**Instructions for the task**
Copy out the lines of the records below, and only those lines, from the one with "This screenshot has height=487, width=1120." through the one with "Click the plus", exactly as they appear.

Dataset entries

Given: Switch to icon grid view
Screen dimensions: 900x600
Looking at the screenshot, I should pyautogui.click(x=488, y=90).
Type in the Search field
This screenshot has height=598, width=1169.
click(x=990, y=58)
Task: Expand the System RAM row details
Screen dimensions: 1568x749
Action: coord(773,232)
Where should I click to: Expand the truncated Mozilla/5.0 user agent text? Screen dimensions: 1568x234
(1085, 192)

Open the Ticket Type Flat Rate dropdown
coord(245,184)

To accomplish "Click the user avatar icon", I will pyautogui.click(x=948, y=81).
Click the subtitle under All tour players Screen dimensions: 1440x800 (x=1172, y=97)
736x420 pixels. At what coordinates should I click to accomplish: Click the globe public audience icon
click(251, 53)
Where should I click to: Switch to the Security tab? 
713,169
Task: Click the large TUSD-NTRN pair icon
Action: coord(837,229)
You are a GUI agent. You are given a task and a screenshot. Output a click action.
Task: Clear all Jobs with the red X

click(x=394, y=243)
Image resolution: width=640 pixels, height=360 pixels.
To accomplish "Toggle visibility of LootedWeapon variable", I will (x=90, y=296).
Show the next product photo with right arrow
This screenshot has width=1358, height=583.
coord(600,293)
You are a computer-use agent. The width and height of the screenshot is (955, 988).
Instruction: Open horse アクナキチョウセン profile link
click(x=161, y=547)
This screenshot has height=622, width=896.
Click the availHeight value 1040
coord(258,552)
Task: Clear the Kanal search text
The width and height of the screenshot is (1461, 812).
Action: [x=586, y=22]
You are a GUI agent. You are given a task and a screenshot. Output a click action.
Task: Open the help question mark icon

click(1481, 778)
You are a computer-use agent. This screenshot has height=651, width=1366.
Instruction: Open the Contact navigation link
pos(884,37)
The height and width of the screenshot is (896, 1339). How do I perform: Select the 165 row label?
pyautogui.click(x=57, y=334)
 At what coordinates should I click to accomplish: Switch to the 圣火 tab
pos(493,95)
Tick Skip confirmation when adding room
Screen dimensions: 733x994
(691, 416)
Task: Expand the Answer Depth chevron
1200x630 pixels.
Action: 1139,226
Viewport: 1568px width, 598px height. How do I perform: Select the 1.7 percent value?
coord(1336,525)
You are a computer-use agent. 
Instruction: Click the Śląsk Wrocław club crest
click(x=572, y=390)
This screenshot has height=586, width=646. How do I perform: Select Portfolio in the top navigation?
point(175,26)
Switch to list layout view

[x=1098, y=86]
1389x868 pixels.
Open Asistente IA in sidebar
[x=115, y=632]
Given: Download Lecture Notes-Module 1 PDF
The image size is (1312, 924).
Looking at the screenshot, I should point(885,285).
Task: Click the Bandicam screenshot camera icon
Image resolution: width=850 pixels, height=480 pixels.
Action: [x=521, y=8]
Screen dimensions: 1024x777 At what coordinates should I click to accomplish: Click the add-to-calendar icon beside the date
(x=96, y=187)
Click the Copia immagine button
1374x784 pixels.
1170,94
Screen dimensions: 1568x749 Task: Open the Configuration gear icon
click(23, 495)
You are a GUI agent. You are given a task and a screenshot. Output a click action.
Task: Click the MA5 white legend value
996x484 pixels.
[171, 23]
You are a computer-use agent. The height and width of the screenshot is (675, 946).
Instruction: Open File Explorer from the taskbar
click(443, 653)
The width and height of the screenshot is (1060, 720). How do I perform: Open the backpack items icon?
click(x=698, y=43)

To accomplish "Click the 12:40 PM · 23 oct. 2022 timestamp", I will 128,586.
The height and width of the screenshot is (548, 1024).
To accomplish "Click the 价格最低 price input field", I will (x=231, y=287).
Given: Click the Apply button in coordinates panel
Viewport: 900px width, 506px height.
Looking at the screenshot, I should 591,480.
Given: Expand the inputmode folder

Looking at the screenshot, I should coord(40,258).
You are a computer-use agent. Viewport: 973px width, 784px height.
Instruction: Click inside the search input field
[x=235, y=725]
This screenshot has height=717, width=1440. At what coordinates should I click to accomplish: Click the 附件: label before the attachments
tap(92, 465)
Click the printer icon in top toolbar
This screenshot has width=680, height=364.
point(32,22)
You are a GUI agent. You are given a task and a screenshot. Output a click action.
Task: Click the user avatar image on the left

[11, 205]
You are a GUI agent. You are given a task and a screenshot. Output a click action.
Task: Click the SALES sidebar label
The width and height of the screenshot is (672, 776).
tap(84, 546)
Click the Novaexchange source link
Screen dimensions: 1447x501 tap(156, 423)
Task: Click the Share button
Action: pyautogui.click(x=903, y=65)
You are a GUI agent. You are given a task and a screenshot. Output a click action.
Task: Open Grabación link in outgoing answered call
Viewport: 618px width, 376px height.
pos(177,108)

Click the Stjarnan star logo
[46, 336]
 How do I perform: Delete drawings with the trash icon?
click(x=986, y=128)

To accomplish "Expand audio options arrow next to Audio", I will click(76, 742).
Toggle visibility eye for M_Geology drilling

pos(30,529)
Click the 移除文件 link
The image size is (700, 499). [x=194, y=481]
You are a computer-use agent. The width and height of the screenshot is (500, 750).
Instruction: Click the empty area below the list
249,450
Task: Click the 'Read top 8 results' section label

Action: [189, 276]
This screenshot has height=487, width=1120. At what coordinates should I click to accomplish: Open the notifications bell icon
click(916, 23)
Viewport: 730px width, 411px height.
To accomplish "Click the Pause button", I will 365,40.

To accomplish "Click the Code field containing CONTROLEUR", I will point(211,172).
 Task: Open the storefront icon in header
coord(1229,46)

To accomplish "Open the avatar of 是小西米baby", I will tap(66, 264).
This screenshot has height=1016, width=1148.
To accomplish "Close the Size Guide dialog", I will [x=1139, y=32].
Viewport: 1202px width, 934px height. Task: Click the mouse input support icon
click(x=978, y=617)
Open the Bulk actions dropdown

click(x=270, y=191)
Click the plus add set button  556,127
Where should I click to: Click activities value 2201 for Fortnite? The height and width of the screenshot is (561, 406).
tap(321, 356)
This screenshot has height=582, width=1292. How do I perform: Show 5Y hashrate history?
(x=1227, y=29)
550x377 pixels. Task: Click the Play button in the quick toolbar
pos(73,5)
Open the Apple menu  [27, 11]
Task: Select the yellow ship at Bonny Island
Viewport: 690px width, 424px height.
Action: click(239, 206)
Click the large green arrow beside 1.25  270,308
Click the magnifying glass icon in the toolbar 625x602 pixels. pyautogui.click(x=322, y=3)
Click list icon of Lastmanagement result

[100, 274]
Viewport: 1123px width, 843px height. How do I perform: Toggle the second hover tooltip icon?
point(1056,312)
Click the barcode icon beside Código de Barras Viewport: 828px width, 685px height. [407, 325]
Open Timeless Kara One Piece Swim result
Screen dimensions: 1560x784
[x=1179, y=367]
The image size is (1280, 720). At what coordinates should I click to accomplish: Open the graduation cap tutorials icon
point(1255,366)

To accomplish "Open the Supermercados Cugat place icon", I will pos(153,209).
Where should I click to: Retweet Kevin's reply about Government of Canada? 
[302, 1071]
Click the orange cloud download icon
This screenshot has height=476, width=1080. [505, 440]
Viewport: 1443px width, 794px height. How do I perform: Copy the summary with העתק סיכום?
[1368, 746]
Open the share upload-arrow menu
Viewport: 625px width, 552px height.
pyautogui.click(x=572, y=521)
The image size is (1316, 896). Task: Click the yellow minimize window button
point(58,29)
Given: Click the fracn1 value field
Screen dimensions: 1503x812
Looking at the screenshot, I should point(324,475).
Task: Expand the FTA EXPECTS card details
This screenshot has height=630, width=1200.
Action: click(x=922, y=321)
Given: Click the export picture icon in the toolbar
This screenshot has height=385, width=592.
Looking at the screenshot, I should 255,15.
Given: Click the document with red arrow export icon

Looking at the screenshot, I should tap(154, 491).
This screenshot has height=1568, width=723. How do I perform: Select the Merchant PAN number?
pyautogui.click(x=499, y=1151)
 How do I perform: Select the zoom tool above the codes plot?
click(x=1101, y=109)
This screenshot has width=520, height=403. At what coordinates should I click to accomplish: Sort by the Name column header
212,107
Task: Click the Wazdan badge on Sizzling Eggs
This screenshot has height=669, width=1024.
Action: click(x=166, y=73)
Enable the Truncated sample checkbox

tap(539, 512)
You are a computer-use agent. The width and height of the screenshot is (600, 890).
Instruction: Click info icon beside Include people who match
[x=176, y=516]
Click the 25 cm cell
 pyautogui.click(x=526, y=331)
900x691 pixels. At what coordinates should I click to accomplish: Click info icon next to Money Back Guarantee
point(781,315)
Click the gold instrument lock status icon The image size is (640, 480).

**Task result**
This screenshot has height=487, width=1120. At what coordinates should I click to accomplish: Open the notifications bell icon
click(916, 23)
Viewport: 730px width, 411px height.
To accomplish "Click the Pause button", I will 365,40.

To accomplish "Click the Code field containing CONTROLEUR", I will point(211,172).
 Task: Open the storefront icon in header
coord(1229,46)

To accomplish "Open the avatar of 是小西米baby", I will tap(66, 264).
This screenshot has height=1016, width=1148.
To accomplish "Close the Size Guide dialog", I will [x=1139, y=32].
Viewport: 1202px width, 934px height. Task: Click the mouse input support icon
click(x=978, y=617)
Open the Bulk actions dropdown

click(x=270, y=191)
Click the plus add set button  556,127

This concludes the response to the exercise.